PORT TOWNSEND — The state Growth Management Hearings Board has dismissed 19 challenges to the newly enacted Jefferson County Shoreline Management Program.

The decision, issued Monday, said “the board concludes that petitioners failed to provide clear and convincing evidence demonstrating the challenged action.”

The challenges the plan enacted in February were made by three petitioners: Hood Canal Sand and Gravel — which may appeal, a spokesman said — the Olympic Stewardship Foundation and the Jefferson County chapter of the Citizens Alliance for Property Rights.

David Alvarez, Jefferson County chief civil deputy prosecutor, said that combined, the three organizations initially filed more than 200 challenges.

Those were whittled down when the state hearings board refused to consider that many issues, Alvarez added.

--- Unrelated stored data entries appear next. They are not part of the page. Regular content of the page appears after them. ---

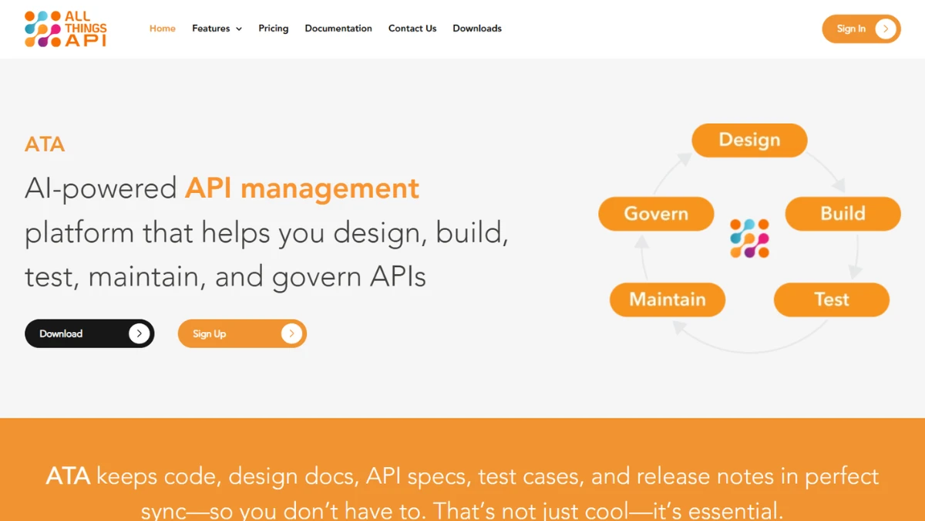The width and height of the screenshot is (925, 521).
Task: Click the arrow icon in the Sign Up button
Action: [291, 333]
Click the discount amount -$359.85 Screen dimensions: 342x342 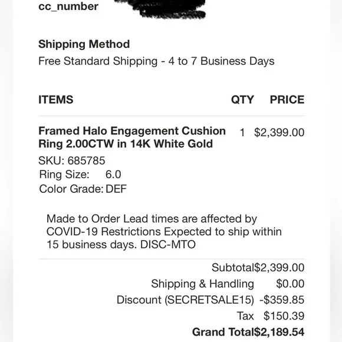click(x=282, y=300)
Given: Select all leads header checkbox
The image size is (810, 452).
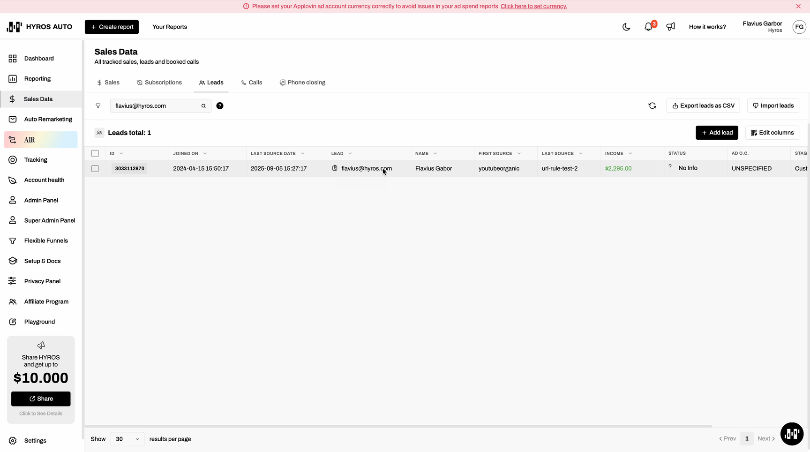Looking at the screenshot, I should pyautogui.click(x=95, y=153).
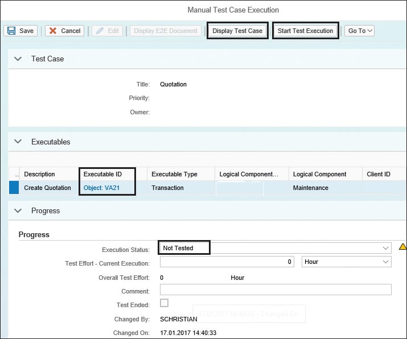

Many of the challenges said the county had not followed the law with regard to the approval of the shoreline management plan.

Hood Canal Sand and Gravel, also known as Thorndyke Resources, seeks to build a 4-mile-long conveyor belt and a 998-foot pier on Hood Canal to move gravel from a quarry to ships.

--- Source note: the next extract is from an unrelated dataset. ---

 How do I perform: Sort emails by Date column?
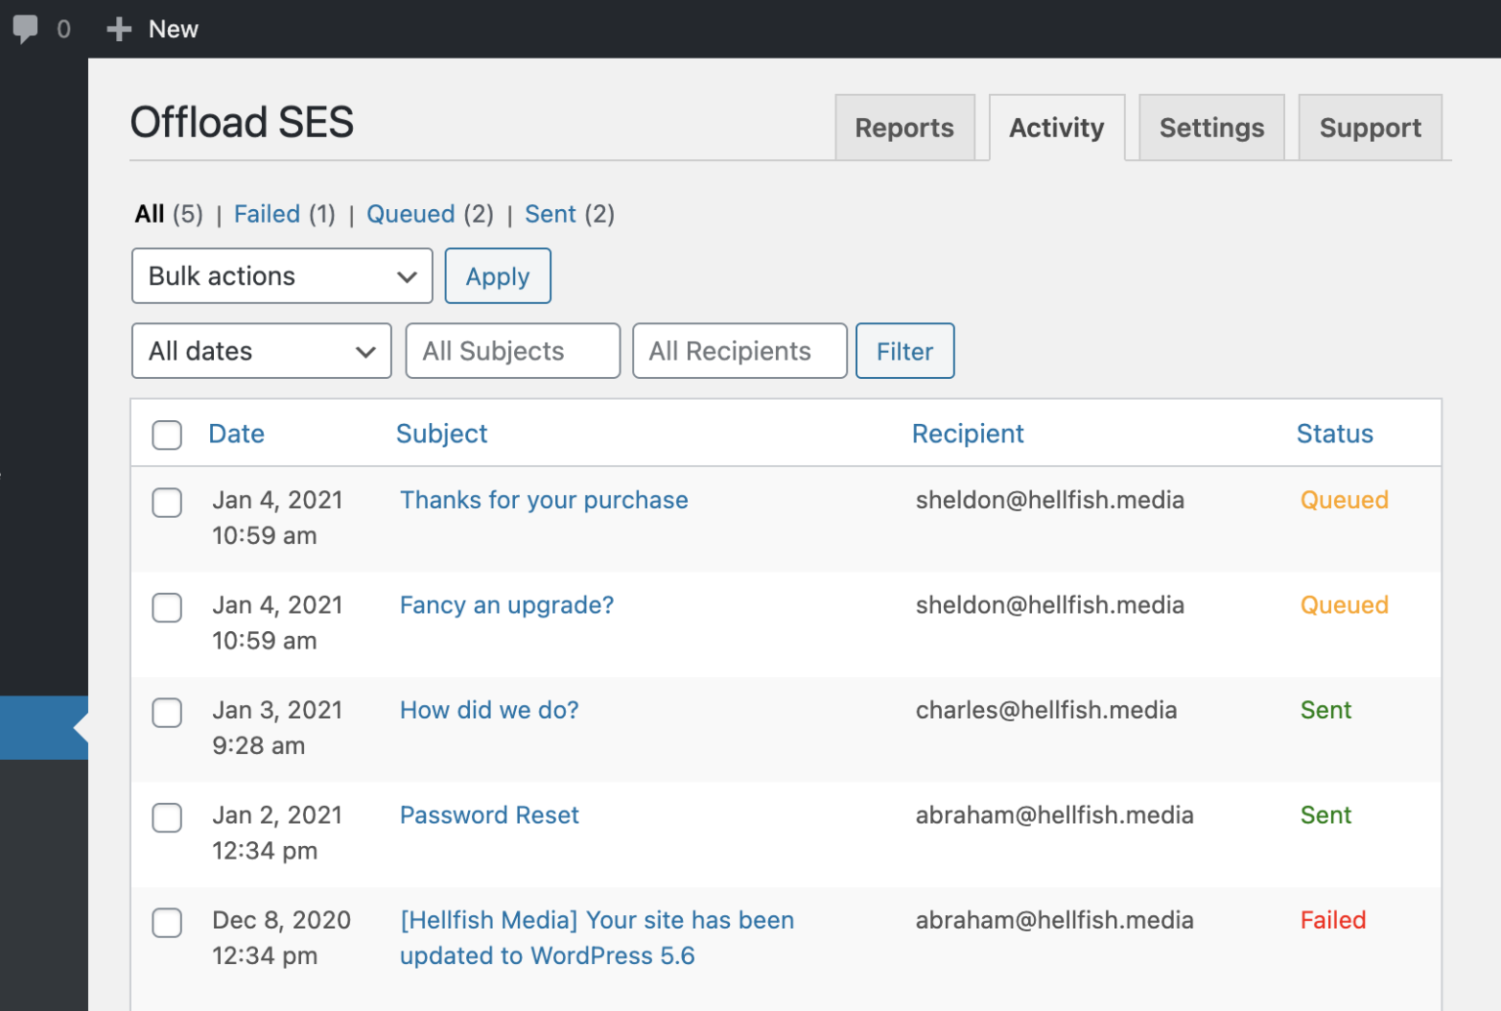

It maintained that the plan was unconstitutional in that it violated the rights of private property owners, while the other groups maintained that its 150 buffers in which new construction is not allowed was illegally imposed.

The plan was first submitted at the end of 2011, when it was challenged by the state Department of Ecology for its prohibition of fish farming.

This situation took more than two years to resolve, with the county now allowing fish farming on a conditional-use basis.

Thorndyke Resources wants to build the 998-foot pier on state-owned land 5 miles south of the Hood Canal Bridge to annually load onto barges some 6.75 million tons of gravel that would be transported from a quarry at Shine.

The company argued that allowing fish farming means a mining operation also should be allowed.

The state board ruled that a sand-and-gravel pier is a different use than a net pen.

“They made the right decision,” said John Fabian of Port Ludlow, who opposes the project.

“We need to protect these resources and keep commercial industry in high-density locations rather than environmentally sensitive areas.”

Thorndyke Resources spokesman Dan Baskins said his company is examining the decision and would most likely file an appeal.

Appeals will be filed in Thurston County Superior Court, as is the practice with challenges to Washington state board rulings, Alvarez said.

The Olympic Stewardship challenged the plan as basing its rules on unsupported scientific data and saying it placed too much of the burden of shoreline restoration on property owners.

It also said regulations were inconsistently enforced.

The board ruled that there was no substantial evidence to support these challenges.

The challenges from the Citizens’ Alliance for Property Rights about the lack of flexibility in the plan also were overruled.

“We are pleased with these decisions,” Alvarez said.

“We are confident that if they are appealed, they will be upheld.”